ABD’NİN DÜŞÜ UĞRUNA

Hem Arap toprakları,Balkanlar,Kafkaslarda hem de Anadolu piyasalarında büyük yoğunlukta sermaye hareketlerinin rekabette  istikrarı ve güvencesinin temininde,Osmanlı Devletinin  uyguladığı  çok kültürlülük politikası esin kaynağı oluyor. - washington 1212917 640

ABD’NİN  DÜŞÜ  UĞRUNA
Bilgi ve iletişimde gelişmeler, ticaretin gelişmesi,yatırımların artması  ülkeler arasındaki sınırları kaldırıyor ve karşılıklı bağımlılıkları arttırıyor.

Gelişmekte olan ülkeler alt yapı ya da  özel yatırımlarının gerekli finansman ihtiyaçlarını kendilerine belirlenmiş sınırlar dahilinde Yanki,Samuray ve Euro piyasalarından borçlanarak karşılamaktadır,belirli sınır üzerindeki ihtiyaçlar ise yüksek kâr amacı güden kısa vadeli sermaye hareketlerine cazibe oluşturmakla sağlanıyor.
*

Hem Arap toprakları,Balkanlar,Kafkaslarda hem de Anadolu piyasalarında büyük yoğunlukta sermaye hareketlerinin rekabette  istikrarı ve güvencesinin temininde,Osmanlı Devletinin  uyguladığı  çok kültürlülük politikası esin kaynağı oluyor.

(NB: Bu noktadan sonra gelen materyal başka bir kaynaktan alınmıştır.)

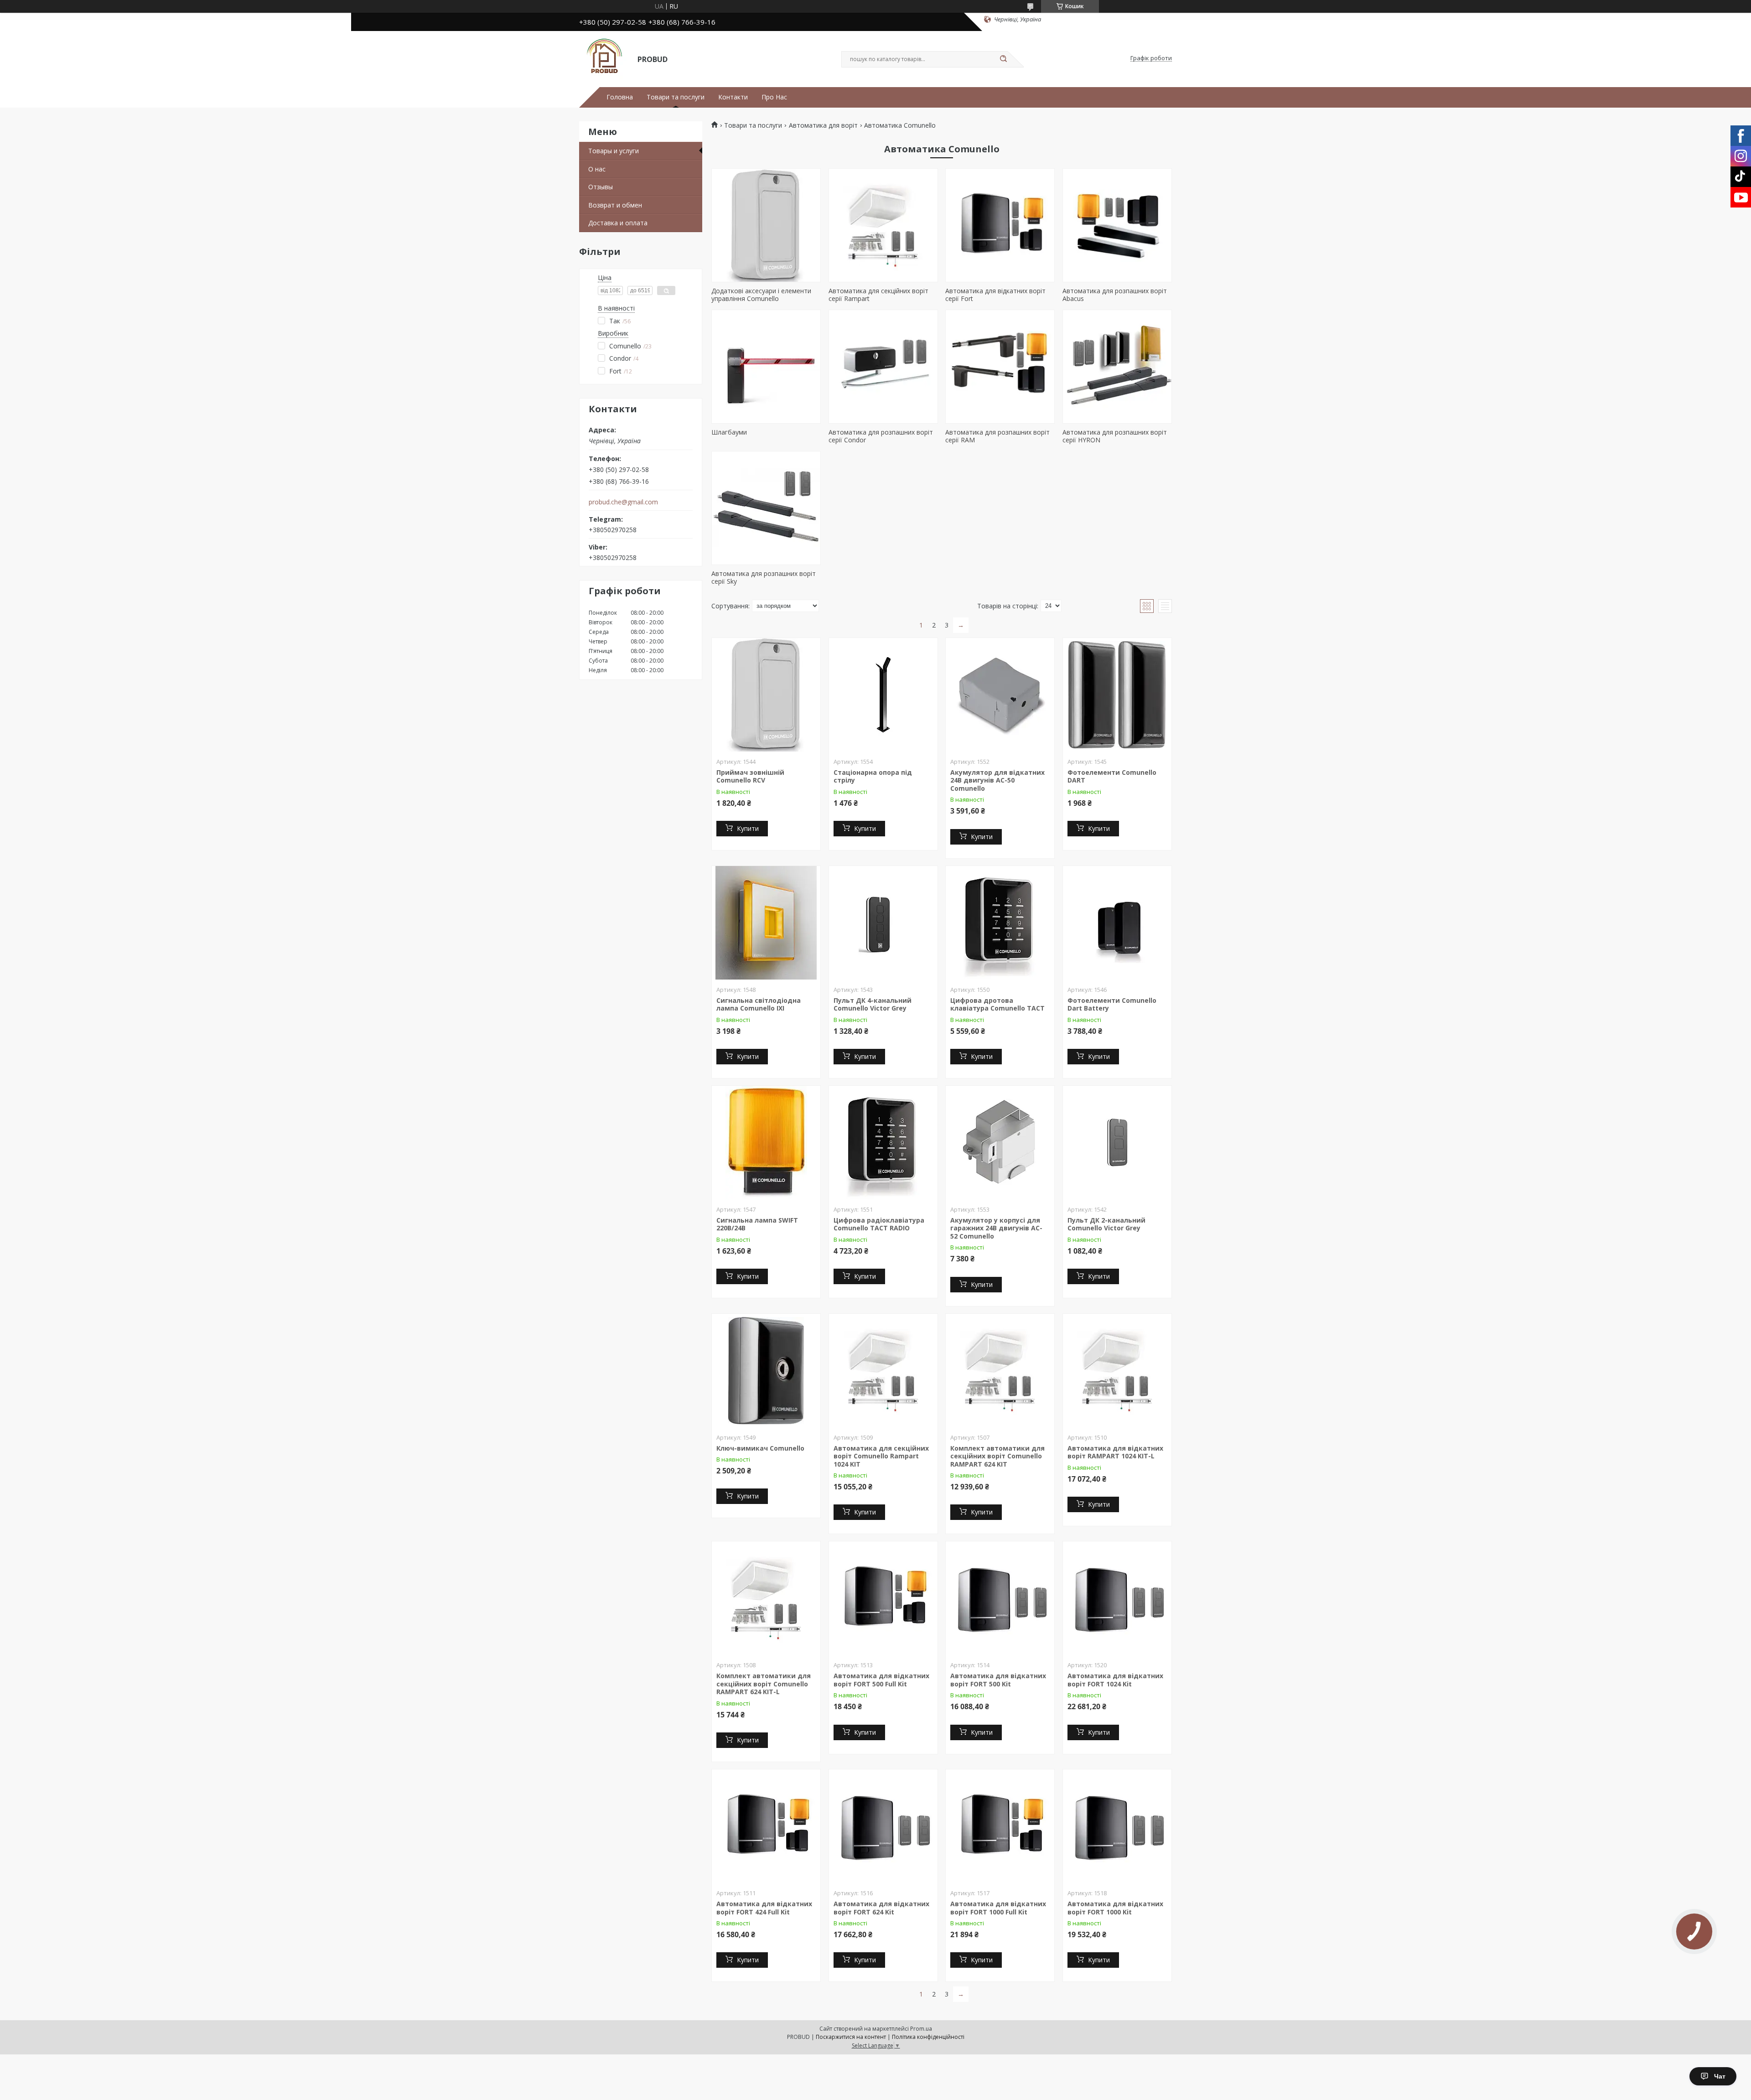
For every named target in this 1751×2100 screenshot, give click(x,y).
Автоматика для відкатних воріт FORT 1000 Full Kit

Osmanlının başarısında İslam dininin diğer dinlere zorlayıcı olmayan,millet sistemini din üzerinden yapması algısı ile  küresel sermaye hareketlerinin karşılıklı bağımlılıkları oluşturma karakteri almaşığından -bugün, yapay milliyetçi politikalarla oluşturulmuş İslam coğrafyasında çok kültürlülük hızla zemin buluyor.
*

Yıllardır ABD desteğiyle Gülen cemaati  tebliğle,davetle ve birçok okul,hastane, vakıflar vasıtasıyla toplumsal ve ekonomik faaliyetlerde  zenginleşmiştir  ve insanları
Allah’ın birliğine inanmaları yalnız Allah’a ibadet ederek tüm yaşamda Allah’ın hükmünden başka hüküm tanımamaları söylemiyle islamı siyasallaştırmış bulunuyor.
Atatürk’ün dünyaya nesnel bakışı güncelleştiren,dine karşı olmak yerine ondan bağımsız olmayı öneren Ulusal ve Lâik Cumhuriyet Devrimi zihniyetinin içine işlediği Türk Yargısı,CHP,TSK, tüm kurum- kuruluşlar ile sermayenin yapısı tümden dönüştürülmüş;yeni manzaraya uygun bir anayasa   Türk halkına rağmen alesta beklemektedir!
*
Yıllardır  Amerikan  CIA  ve İsrail’in  MOSSAD’ ı tarafından çekip çevrilen,İsrail’in politik çıkarları nedeniyle ülkelerinde yasaklı İslami kimliğin  kendiliğinden temsilcisi Müslüman Kardeşler örgütü de tebliğle,davetle ve bir çok okul,hastane, vakıflar vasıtasıyla toplumsal ve ekonomik  faaliyetlerde zenginleşmiş-şimdi,halk ayaklanmalarının ardından Arap toplumlarında yasallaşıp,islamı siyasallaştırmaya yelken açmış bulunuyor.
*
Tam bu noktada AKP liderliğinde din’in bağ oluşturma ve ortak duyarlılıkları yaratma hassasıyla büyüyen Türkiye ekonomisi ve refahının  giderek Arap  İslam ülkelerinin demokrasi ve ekonomik reformlarına  sunduğu fırsatlarla tıpkı Osmanlı Devletinin çok kültürlülüğü yeniden canlandırılıyor ve  topyekün  toplumsal davranışların ve sosyal düzenin değişimi hedeflenerek,büyük yoğunlukta sermaye hareketlerinin istikrarı ve güvencesinin temin edilmesi isteniyor.

 

*

Şimdilerde Libya ve Suriye’nin rejimleri reform ya da özgürlükle ilgisi olmayan, kaos ve silahlı eylemlerle  rejimi tehdit eden çağdışı ve dış bağlantılı ,islamcı ve komplocu birikimin  kalkışmasıyla kritik bir süreçten geçiyor

Mesela islam ülkeleri içinde özgün karakteriyle  ABD,İsrail ve müttefiklerinin korkulu rüyası İran’ı Doğu Akdeniz’e açan o nedenle rejiminin değiştirilmesi halinde İran’ın köşesinde sıkışacağı kurgusunun amili  Suriye;  islamcı ve komplocu muhaliflerinin isyanına karşı  rejimini savunuyor, bir çok konuda  reformlar vaadediyor fakat savunması insanlığa karşı cinayet işlemekle suçlanıyor!
*

Ne ki küresel rekabet işlemektedir- üstelik, ABD ve AB’nin yalnızca Arap İslam toplumlarındaki  pahalı hedefleri dahi zaten bozuk olan ekonomilerinde  sorunları daha da  arttırıyor.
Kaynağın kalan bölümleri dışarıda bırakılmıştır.